So, a study of Virginia dentists in Pediatric Dentistry (1999) is baffling. Out of 834 respondents to a survey, 21 percent of general dentists recommend stock or mouth-formed mouthguards, and 59 percent recommend customized mouthguards. The reason most often cited (63 percent) by dentists for not recommending mouthguards was because a patient can obtain the mouthguard from a much less expensive source than a dental office. Ten percent responded that the dentist is not the one to recommend a mouthguard. The report begs the question: Whose job is it?

The rules say...
Children, for the most part, follow the rules set out by the sports organizations. They wear the athletic gear required by regulation committees — helmets, cups, elbow pads, knee pads, shoulder pads, cleats, and so forth. If mouthguards are required and worn by all of the other participants, they'll be worn. It's better if the sports committees make the rules rather than some outside source such as insurance companies.

Insurance companies hire people who work in the basement, crunching numbers. The sound is thunderous, as these number-crunchers, better known as actuaries, make our lives safer. Without insurance companies pinching every penny and actuaries actually masticating numbers, we wouldn't have as many safety features and annoying safety codes as we have now. Consider, for example, the recent earthquake in Seattle. A quake of the magnitude 6.7 on the Richter scale in almost any other country would have killed thousands. Toppled buildings would lie there in a pile of dust. Fewer than five lives were lost in that rumble in Seattle.

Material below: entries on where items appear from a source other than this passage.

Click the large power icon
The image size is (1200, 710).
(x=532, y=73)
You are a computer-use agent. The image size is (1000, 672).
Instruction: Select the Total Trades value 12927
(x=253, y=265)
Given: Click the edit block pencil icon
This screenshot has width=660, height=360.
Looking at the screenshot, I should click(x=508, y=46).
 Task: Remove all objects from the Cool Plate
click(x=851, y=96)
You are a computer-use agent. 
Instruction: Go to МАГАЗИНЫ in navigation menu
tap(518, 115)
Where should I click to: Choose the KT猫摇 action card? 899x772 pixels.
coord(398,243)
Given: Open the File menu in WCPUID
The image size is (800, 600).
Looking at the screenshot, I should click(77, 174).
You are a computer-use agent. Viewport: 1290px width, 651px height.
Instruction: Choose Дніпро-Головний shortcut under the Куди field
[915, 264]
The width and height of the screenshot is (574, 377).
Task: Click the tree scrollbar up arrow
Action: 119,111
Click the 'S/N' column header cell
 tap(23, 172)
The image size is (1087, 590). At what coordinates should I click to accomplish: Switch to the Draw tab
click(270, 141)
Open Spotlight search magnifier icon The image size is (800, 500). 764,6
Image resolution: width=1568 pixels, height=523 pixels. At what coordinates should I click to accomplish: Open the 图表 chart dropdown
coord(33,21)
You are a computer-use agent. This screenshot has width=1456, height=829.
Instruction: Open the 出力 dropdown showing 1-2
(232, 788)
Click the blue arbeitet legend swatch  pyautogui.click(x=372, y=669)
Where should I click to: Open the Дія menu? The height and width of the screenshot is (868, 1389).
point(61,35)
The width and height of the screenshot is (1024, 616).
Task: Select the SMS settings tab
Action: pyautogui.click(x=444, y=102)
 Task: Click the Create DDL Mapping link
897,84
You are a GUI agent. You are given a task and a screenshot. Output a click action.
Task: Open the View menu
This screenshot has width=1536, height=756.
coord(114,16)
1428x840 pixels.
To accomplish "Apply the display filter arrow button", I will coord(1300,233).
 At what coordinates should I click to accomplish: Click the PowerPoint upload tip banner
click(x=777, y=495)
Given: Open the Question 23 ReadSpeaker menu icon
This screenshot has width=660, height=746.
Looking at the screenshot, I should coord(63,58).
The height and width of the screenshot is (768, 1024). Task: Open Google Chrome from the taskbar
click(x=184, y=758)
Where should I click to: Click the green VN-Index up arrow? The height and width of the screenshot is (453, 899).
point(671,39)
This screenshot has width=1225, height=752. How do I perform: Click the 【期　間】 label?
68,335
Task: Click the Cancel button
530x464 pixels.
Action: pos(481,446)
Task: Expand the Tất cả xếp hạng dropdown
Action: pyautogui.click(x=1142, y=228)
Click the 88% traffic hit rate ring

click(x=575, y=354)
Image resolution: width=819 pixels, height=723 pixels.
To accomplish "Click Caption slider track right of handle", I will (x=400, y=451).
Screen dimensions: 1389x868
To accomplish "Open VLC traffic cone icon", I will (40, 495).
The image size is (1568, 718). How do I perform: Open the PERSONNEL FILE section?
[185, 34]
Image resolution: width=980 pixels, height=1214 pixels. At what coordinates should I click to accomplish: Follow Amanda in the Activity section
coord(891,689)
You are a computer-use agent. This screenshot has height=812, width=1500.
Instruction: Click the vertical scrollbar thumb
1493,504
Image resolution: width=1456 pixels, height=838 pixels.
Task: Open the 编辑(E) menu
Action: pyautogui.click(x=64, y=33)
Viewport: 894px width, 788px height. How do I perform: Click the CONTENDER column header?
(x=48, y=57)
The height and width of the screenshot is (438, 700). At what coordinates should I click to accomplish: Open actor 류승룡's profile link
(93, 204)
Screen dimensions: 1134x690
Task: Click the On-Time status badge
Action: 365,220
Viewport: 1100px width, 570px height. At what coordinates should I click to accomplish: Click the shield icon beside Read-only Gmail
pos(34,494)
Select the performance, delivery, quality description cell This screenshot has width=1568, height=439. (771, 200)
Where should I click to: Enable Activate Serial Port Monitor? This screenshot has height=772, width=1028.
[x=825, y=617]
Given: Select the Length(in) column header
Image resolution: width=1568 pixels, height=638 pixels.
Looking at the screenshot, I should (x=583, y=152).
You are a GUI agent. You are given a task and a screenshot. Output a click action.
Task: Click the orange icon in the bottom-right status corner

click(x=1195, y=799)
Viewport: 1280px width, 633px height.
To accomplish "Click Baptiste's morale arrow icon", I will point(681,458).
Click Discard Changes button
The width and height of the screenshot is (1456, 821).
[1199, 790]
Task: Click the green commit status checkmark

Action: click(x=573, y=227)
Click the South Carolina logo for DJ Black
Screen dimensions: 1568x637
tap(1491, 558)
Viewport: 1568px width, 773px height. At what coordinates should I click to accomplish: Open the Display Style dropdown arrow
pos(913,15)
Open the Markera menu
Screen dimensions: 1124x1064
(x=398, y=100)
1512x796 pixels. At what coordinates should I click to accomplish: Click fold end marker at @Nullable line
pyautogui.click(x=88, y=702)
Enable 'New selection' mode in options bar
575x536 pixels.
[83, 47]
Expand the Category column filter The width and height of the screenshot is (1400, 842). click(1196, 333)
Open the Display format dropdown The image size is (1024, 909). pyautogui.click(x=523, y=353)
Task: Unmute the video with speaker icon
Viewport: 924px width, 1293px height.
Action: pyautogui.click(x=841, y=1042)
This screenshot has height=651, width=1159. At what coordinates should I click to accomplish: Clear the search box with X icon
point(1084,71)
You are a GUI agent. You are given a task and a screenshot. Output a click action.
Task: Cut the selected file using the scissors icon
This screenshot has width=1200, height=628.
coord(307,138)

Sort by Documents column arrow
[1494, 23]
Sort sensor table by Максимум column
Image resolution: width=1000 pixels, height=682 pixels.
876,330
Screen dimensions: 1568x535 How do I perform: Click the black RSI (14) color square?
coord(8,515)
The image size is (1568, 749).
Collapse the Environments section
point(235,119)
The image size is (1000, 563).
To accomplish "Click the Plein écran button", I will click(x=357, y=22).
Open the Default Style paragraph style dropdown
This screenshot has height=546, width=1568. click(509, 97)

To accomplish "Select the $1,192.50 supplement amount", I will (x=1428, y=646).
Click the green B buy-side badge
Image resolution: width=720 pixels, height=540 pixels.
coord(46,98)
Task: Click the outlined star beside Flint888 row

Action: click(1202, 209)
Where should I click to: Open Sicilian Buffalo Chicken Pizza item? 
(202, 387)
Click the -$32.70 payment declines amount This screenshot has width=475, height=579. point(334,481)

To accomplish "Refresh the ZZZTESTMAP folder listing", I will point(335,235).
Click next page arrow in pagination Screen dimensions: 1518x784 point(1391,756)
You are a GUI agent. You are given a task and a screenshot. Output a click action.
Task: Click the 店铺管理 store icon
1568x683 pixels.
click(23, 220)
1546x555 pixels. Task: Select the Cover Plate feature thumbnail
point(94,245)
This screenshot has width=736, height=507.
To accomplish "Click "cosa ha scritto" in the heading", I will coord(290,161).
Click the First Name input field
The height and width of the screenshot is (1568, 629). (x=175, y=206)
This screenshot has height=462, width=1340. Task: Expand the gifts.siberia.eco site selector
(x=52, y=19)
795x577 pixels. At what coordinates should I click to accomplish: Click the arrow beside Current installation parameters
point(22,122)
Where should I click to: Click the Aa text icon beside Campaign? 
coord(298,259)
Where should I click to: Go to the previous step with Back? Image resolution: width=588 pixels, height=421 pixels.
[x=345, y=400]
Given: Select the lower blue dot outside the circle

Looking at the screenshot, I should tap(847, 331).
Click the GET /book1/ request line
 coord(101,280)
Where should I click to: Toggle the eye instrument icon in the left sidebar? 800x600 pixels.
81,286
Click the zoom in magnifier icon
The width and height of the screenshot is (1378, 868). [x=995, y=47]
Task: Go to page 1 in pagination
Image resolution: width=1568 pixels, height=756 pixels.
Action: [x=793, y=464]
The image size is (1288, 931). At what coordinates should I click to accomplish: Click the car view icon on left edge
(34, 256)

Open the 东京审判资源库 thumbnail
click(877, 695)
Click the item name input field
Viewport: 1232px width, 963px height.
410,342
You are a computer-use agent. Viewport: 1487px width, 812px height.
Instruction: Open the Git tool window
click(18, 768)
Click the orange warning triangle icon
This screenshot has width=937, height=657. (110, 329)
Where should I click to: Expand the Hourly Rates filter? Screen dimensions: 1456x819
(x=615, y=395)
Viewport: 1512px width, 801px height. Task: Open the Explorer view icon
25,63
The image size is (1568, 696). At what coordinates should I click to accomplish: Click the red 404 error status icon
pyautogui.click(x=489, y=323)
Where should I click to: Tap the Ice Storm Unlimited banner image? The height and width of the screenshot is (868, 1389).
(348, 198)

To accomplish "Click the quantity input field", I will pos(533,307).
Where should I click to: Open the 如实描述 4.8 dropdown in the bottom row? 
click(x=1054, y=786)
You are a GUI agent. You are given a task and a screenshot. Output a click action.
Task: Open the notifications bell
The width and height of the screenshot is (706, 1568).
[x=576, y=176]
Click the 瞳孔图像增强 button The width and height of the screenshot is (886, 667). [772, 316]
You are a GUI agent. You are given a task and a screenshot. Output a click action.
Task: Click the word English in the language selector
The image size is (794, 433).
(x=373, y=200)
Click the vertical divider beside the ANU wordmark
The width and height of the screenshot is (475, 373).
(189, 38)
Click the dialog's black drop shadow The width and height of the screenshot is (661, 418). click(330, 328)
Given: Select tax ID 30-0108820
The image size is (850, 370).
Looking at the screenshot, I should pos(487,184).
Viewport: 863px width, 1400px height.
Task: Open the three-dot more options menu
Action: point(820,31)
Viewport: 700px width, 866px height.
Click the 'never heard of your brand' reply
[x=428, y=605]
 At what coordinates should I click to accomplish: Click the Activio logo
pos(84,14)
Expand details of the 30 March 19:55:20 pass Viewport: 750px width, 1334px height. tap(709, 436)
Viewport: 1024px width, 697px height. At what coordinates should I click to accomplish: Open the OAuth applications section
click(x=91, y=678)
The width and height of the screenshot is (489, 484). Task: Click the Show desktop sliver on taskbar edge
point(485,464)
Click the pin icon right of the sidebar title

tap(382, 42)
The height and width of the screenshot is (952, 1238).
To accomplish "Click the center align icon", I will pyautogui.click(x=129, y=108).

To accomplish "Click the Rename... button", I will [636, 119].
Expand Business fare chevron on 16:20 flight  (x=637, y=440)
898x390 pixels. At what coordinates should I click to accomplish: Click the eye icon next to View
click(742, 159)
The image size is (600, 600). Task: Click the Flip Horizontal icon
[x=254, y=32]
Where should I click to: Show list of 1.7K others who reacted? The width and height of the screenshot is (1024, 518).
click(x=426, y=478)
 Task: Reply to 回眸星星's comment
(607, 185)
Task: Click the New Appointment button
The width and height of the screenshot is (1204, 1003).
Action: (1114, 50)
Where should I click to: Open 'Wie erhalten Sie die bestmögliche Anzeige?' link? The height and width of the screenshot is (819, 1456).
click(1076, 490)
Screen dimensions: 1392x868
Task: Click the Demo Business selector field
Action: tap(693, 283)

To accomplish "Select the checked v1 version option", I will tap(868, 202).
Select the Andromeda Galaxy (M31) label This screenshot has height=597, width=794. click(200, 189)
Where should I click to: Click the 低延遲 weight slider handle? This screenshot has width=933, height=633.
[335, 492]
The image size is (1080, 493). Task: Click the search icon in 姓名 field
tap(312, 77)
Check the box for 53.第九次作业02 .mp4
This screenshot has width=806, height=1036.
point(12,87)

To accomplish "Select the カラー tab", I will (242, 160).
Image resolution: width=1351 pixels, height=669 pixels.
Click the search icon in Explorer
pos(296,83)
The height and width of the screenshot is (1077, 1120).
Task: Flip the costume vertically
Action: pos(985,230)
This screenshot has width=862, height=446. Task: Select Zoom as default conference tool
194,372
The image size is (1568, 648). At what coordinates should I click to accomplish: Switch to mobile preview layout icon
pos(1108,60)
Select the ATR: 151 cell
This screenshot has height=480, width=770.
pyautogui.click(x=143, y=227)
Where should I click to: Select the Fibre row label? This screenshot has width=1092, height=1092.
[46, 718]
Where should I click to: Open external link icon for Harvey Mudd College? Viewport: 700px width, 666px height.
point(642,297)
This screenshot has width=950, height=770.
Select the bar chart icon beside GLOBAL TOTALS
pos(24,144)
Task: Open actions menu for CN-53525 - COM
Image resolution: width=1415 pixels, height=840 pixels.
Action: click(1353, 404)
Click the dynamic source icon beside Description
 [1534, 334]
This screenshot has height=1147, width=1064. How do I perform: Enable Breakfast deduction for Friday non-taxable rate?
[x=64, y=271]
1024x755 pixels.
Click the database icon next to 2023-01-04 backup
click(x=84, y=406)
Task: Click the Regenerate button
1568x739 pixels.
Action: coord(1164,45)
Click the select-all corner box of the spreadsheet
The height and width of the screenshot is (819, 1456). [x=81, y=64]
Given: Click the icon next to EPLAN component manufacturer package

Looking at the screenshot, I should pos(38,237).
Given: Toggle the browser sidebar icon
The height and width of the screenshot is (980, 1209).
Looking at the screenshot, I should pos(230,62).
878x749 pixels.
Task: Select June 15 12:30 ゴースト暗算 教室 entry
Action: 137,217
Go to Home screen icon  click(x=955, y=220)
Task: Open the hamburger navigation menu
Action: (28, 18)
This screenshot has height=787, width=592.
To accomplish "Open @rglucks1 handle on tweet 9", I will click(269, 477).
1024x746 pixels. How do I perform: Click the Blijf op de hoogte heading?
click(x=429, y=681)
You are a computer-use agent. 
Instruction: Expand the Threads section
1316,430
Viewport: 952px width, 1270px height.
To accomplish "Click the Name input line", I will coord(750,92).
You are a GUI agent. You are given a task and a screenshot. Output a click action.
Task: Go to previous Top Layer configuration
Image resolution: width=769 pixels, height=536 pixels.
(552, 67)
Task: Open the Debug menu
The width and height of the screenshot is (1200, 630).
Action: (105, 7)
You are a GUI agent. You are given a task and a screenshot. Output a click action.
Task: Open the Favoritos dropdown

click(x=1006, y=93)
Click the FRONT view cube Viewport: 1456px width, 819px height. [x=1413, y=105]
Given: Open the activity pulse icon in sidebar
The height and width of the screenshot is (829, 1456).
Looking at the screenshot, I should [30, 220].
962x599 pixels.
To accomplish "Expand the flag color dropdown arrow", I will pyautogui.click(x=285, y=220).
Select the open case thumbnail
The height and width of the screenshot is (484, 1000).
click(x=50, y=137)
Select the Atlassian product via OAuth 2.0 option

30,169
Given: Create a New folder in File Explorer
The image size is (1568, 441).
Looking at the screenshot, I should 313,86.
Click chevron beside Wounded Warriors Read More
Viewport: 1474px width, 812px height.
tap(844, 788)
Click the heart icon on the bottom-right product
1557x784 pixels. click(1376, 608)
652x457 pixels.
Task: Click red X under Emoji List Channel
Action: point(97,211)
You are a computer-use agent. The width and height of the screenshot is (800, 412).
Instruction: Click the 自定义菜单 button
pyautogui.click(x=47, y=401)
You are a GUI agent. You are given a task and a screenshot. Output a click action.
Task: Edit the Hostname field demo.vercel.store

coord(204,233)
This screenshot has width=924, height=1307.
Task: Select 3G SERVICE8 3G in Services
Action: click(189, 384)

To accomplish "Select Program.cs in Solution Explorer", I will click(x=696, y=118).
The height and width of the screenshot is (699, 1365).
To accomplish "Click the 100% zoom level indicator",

Without proactive measures on the part of parents, coaches, officials, dentists, and dental hygienists (prevention specialists), the insurance industry may find cause to start setting safety standards for sports — a resort at which many would cringe.

Coaches at Florida high schools were asked if they would recommend mouthguards, if they were free. Thirty percent said no. If 10 percent of dentists do not think it's dentistry's place to recommend mouthguards — and 30 percent of coaches wouldn't recommend mouthguards even if they were free — who's left?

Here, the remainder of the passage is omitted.